I find myself dreaming about being able to sleep. It has become a pseudo-psychotic obsession.I’ve decided to categorize the reasons why I am finding it so hard to get enough sleep here.
First of all there are the owls, doves, katydids, crickets, frogs, goats and birds calling outside my window all night long.
Secondly, there is the sun that shines in at about 6 in the morning, and since I don’t have proper curtains when it shines in my face I wake up.
Thirdly there is the rain. At various times throughout the night it may start raining, and the sound of a Carribean thunder storm on a flat tin roof is loud enough to wake a dead person.
Fourthly there are what I would classify as the random night noises. They include a) my roommate getting up to use the bathroom and flushing the toilet, b) someone in another building flushing a toilet and my toilet flushing in response, c) the air conditioner deciding to turn on or off, d) the fridge deciding to turn on or off, e) the light deciding to turn on or off, f) mosquitoes buzzing around my head, g) security guards randomly deciding to roar across campus in their truck in the middle of the night, h) various shouts, screams, goat calls or gunshots from far away.
And finally, the number one reason of course is that I’m studying so much that I don’t have time to sleep.
But it all catches up eventually. The day before yesterday after classes I got some groceries and cooked dinner. I had envisioned in my mind roasted chicken, salad and potatoes. I got it all ready, and because the air conditioning was off, by the time I was done I was drenched in sweat and irritated and tired and hungry.
The phone rang and my roommate had to take the call. I waited for a while and then finally was too hungry and we started eating without him. The chicken was dry and rubbery, the potatoes were mealy, and there was something funny about the cucumbers in the salad. Then I accidentally knocked over Vem’s cup of coke while trying to kill a large insect and it spilled on the carpet and the bed.
Every night, no matter how I’ve arranged the room, Burton always sits down at my desk and moves my computer and books and puts his dishes there. It has begun to be a little irritating, but I had decided to let it slide. Until this night. He made some sort of joke about Canadians and my cooking and I’d had enough. I opened up the door and pointed out to the porch.
“That’s the way out.”
Both Vem and Burton gave me surprised looks and started to laugh, most likely at the absurdity of me telling a 6’3” football player to get out of my way.
“And just how are you planning on kicking us out?”
I didn’t stop to negotiate, I took hold of the back of his chair and began to drag him towards the door. I fully intended to tip the chair backwards out the door and let him crash over the sill.
“Stop!

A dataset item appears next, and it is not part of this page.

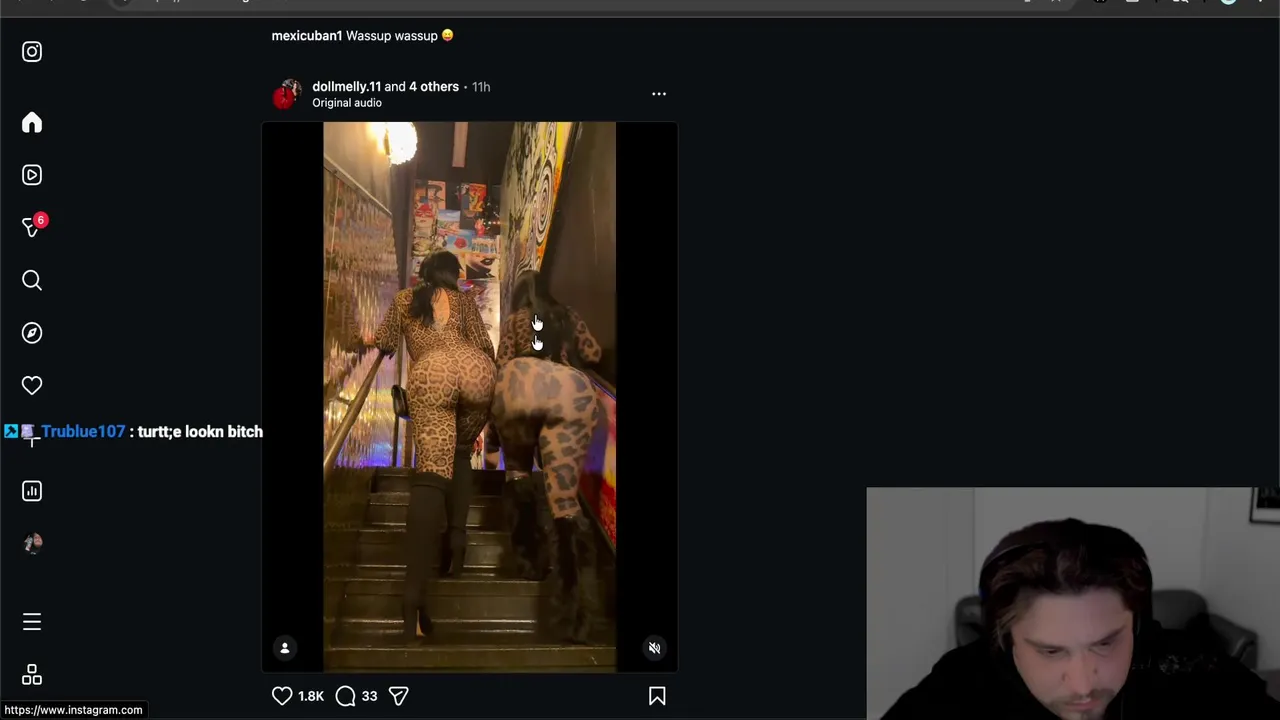
Task: Open the profile avatar in sidebar
Action: coord(32,543)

Stop!” Vem yelled.
The legs of the chair had caught on the vinyl flooring and due to the large amount of effort I had exerted and Burton’s heavy weight, had torn 3 huge gashes in the floor, extending a couple of feet right across the middle of the room. There was a deep silence. I could see engraved in the floor the last vestiges of my damage deposit.
I couldn’t help it, I had to laugh. And Vem graciously told me he’d wash the dishes, which is probably what saved him from having his head cut off. Burton went and got a tube of super glue which he just happened to have, and we got down on our hands and knees and patched the floor together with an entire tube of super glue.
Later in the evening I went out onto the porch and Burton asked me how I was feeling.
You don’t want to ask, I told him, because the tide is out, and if I talk about anything serious I’m just going to start crying. Just don’t talk to me about anything serious when I’m this tired.
“Oh.” He said. “The tide is out. That’s good. I like that rule.”
And he had the good sense to just stop right there.
So, like I said, this sleep deprivation is getting to me. Sometimes I force myself to stay awake and study 5 more minutes, sometimes I ask a classmate to wake me up in 5 minutes so I can keep studying, sometimes I just sit and cry and pray. Learning about mental illness is not helping me stay sane, but that’s okay. Apparently there are some great anti-psychotic medications out there. And they help you sleep.

6 comments:

Alpha Davies said...

XOXOXOXOXOX

Anonymous said...

Hi Heather,

sounds like you are going through a rough time. Just remember that the Lord Jesus understands everything your going through because He went through it too, and the best thing is He is always there to comfort and guide you.

God is good
Rebecca

The Summer Bum said...

i have a pretty cool new sleep trick if you want it? I started a blog at "thesummerbum.blogspot.com" and added your and will and alphas pages as links. Its a pretty good way to let people know whats going on in your life. Oh yeah and i have a hospital story for you when you get back

Miriam said...

Heather - I laughed so hard when I read that last blog entry. I could just picture it all... Thanks - I needed the laugh. Oh, and I know this sounds bad, but the one thing that will get me to sleep when all else has failed, is praying. I guess talking with God just calms my mind and I can sleep into sweet dreams...

Anonymous said...

argh! that was my new trick. Works like a charm and i sleep better and have even had a kinda prohetic picture.

William said...

woah Heather, stay in school and don't do drugs. just some advise from your younger brother.